We can now enrich the definition of the calls by putting the expected structure in the payloads and data examples for the call. To do this, let's overlay the information in paths for "/client":

ClassMethod OpenAPI() As %Status
{
    Do ##class(%REST.Impl).%SetContentType("application/json")
    
    Set sc = ##class(%REST.API).GetWebRESTApplication("", "/rest/servico", .swagger)
    
    If $$$ISERR(sc) {
        Quit sc  // If an error occurred, exit the method
    }
    
    Set info = {
        "title": "Cliente",
        "description": "API de Manipulação de Cliente",
        "version": "1.00"
    }
    Do swagger.%Set("info", info)
    
    Do swagger.%Set("host", "127.0.0.1")
    Do swagger.%Set("basePath", "/iris_iss/rest/servico")

    Set schemes = []
    Do schemes.%Push("http")
    Do swagger.%Set("schemes", schemes)
             
    Set security = [{"basicAuth":[]}]
    Do swagger.%Set("security", security)
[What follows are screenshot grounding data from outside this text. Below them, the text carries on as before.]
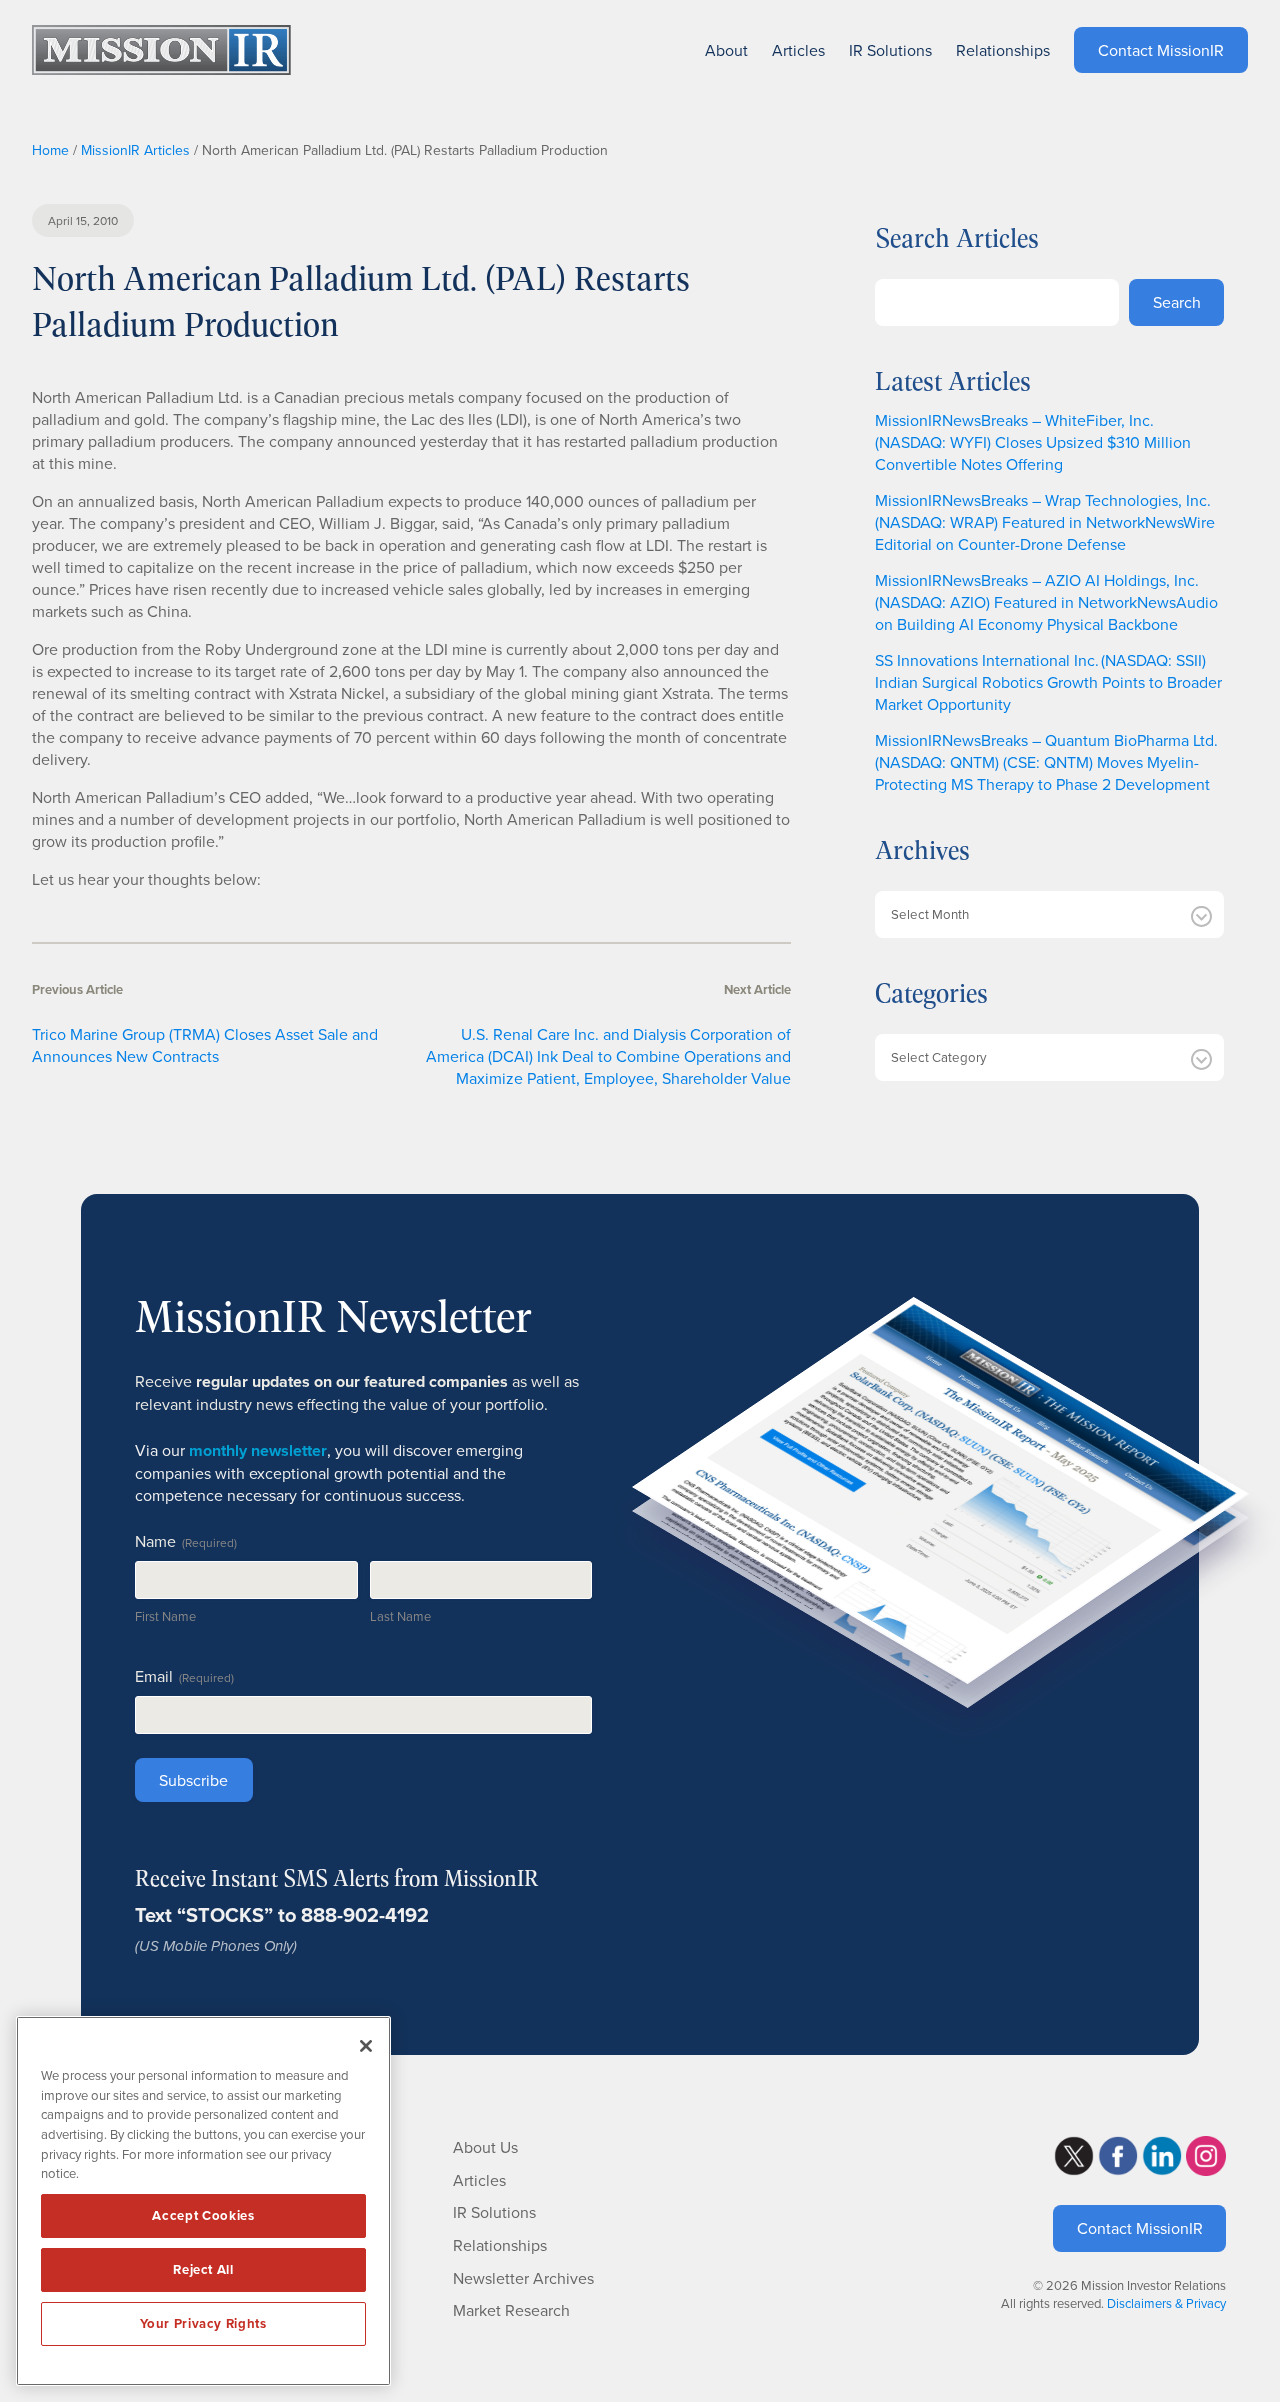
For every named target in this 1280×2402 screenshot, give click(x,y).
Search (1177, 302)
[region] (203, 2201)
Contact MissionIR (1140, 2228)
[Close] (366, 2046)
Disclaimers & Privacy (1166, 2303)
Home (50, 150)
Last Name (400, 1616)
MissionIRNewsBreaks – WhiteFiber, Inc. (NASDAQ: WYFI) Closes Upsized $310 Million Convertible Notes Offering (1033, 442)
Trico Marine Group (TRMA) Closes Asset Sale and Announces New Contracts (205, 1045)
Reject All (203, 2269)
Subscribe (193, 1780)
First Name (165, 1616)
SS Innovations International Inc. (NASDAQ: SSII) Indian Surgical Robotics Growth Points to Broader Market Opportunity (1048, 682)
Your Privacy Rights (203, 2323)
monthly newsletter (258, 1450)
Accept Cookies (203, 2215)
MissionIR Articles (135, 150)
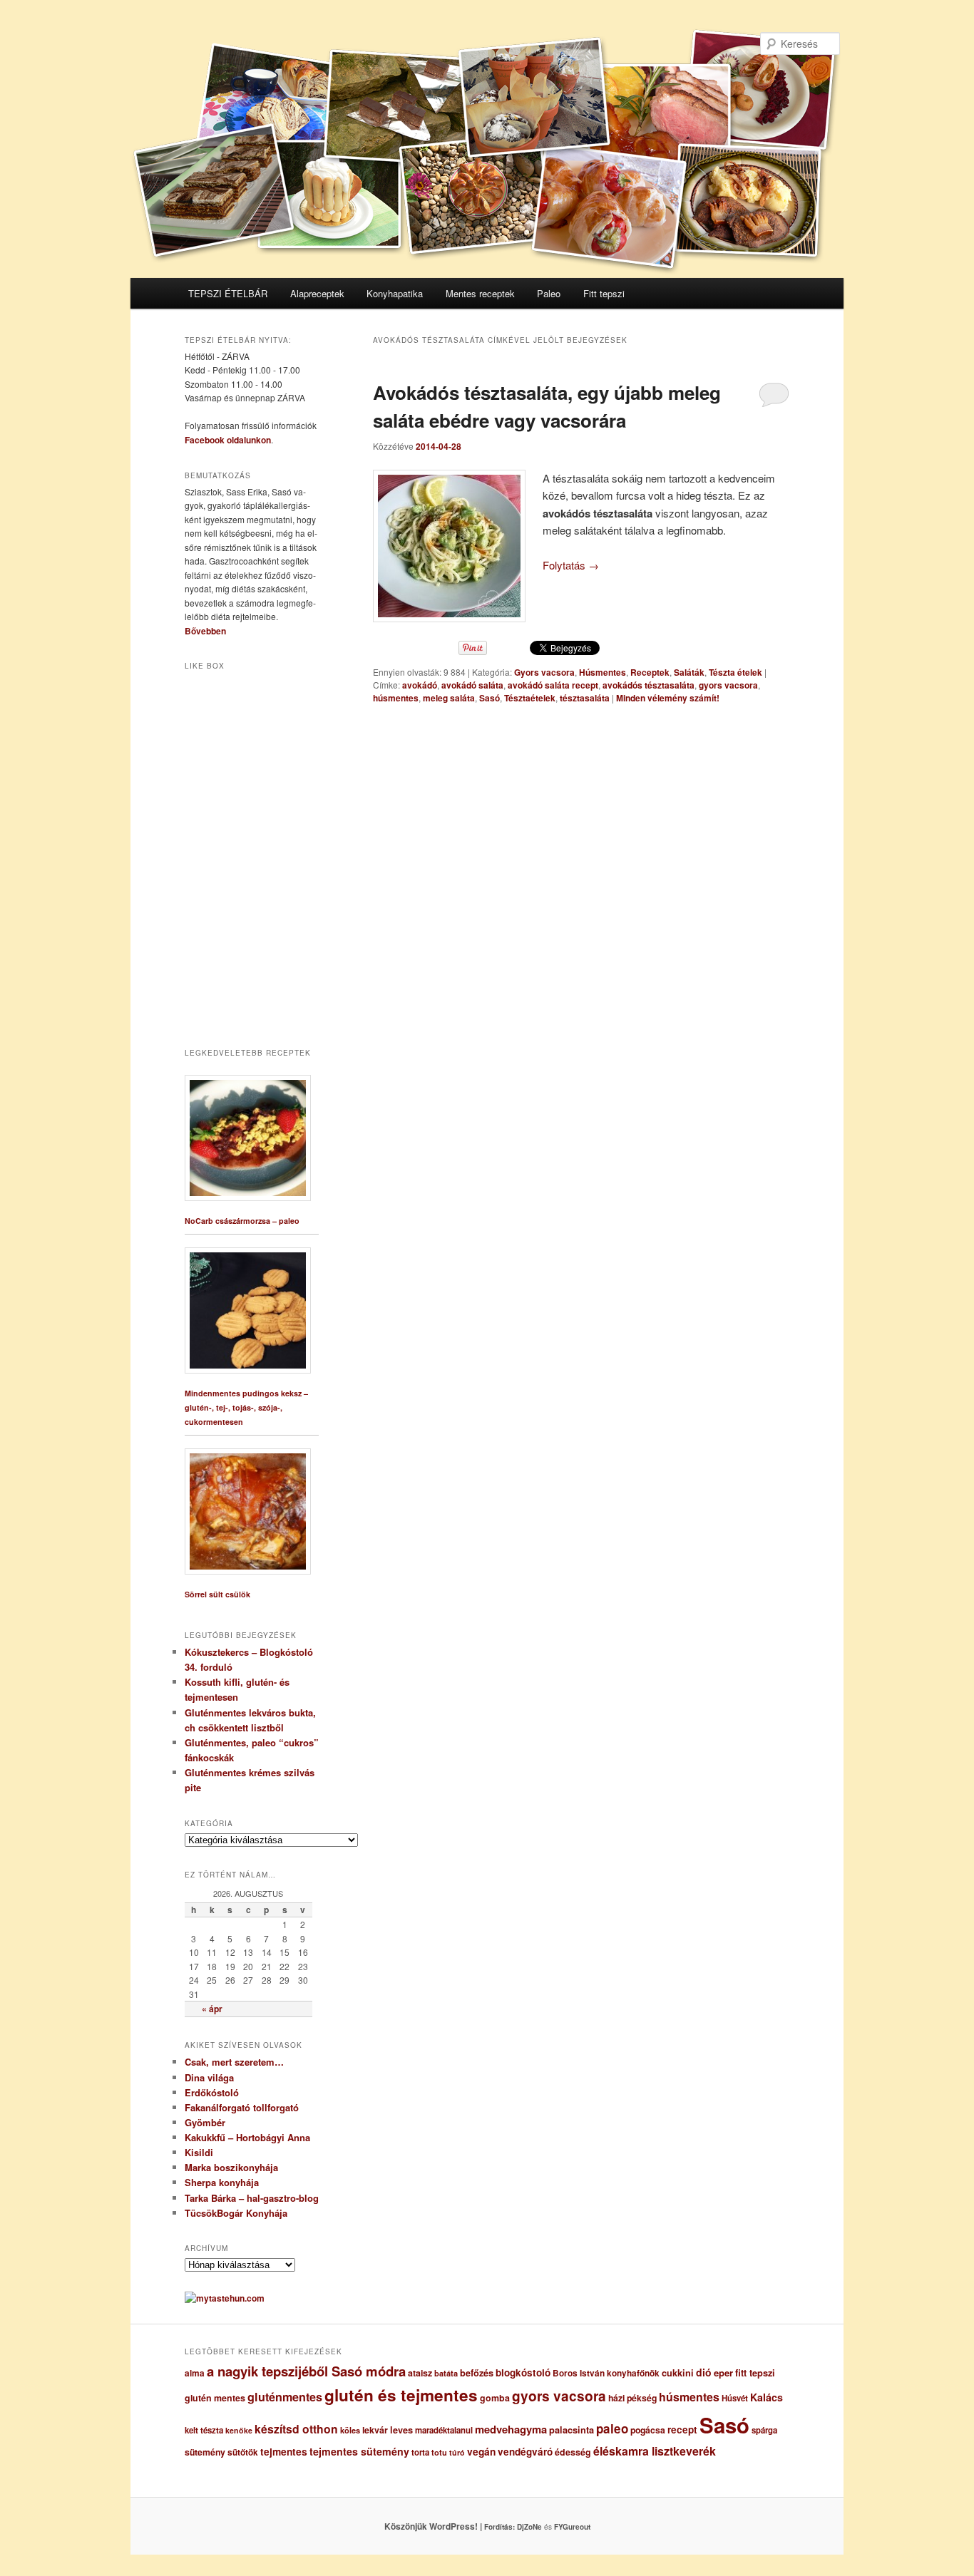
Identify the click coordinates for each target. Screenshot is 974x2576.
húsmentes (396, 697)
    Set securityDefinitions = {}
    Do securityDefinitions.%Set("basicAuth", {})
    Do securityDefinitions.basicAuth.%Set("type", "basic")
    Do swagger.%Set("securityDefinitions", securityDefinitions)
   
    Set incluirPesquisar = {
        "post": {
            "summary": "Criar um novo cliente",
            "description": "Recebe os dados de um cliente e cadastra no sistema.",
            "parameters": [
                {
                    "name": "body",
                    "in": "body",
                    "required": true,
                    "schema": {
                        "type": "object",
                        "properties": {
                            "nome": {
                                "type": "string",
                                "description": "Nome do cliente"
                            },
                            "idade": {
                                "type": "integer",
                                "description": "Idade do cliente"
                            }
                        },                              
                        "required": ["nome", "idade"],
                                           "example": {
                                                          "nome": "João Silva",
                                                          "idade": 30
                                           }
                    }
                }
            ],
            "responses": {
                          "default": {
                    "description": "Falha na chamada da API"
                },
                "200": {
                    "description": "Cliente criado com sucesso"
                },
                "406": {
                    "description": "Falha na inclusão do cliente"
                }                
            }
                            },
              "get": {
                    "summary": "Recupera todos os clientes",
                    "description": "Retorna a lista de clientes com suas informações.",
                    "responses": {
                                  "default": {
                    "description": "Falha na chamada da API"
                },
                      "200": {
                        "description": "Lista de clientes",
                        "schema": {
                          "type": "object",
                          "properties": {
                            "clientes": {
                              "type": "array",
                              "items": {
                                "type": "object",
                                "properties": {
                                  "chave": {
                                    "type": "string",
                                    "description": "Chave única do cliente"
                                  },
                                  "nome": {
                                    "type": "string",
                                    "description": "Nome do cliente"
                                  },
                                  "idade": {
                                    "type": "integer",
                                    "description": "Idade do cliente"
                                  }
                                },
                                "required": ["chave", "nome", "idade"]
                              }
                            }
                          },
                          "example": {
                            "clientes": [
                              {
                                "chave": "1",
                                "nome": "Maria",
                                "idade": 35
                              },
                              {
                                "chave": "2",
                                "nome": "Julio",
                                "idade": 57
                              },
                              {
                                "chave": "4",
                                "nome": "Julia",
                                "idade": 25
                              },
                              {
                                "chave": "5",
                                "nome": "Julia",
                                "idade": 22
                              }
                            ]
                          }
                        }
                      }
                    }      
              }            
      }
    Do swagger.paths.%Set("/cliente", incluirPesquisar)
   
    Write swagger.%ToJSON()

    Quit $$$OK
}

Calling the documentation page again we can now see the POST methods  to include a client and GET to retrieve a list:

See that we already have an explanation of what is each of the methods available for POST and GET that we have overwritten.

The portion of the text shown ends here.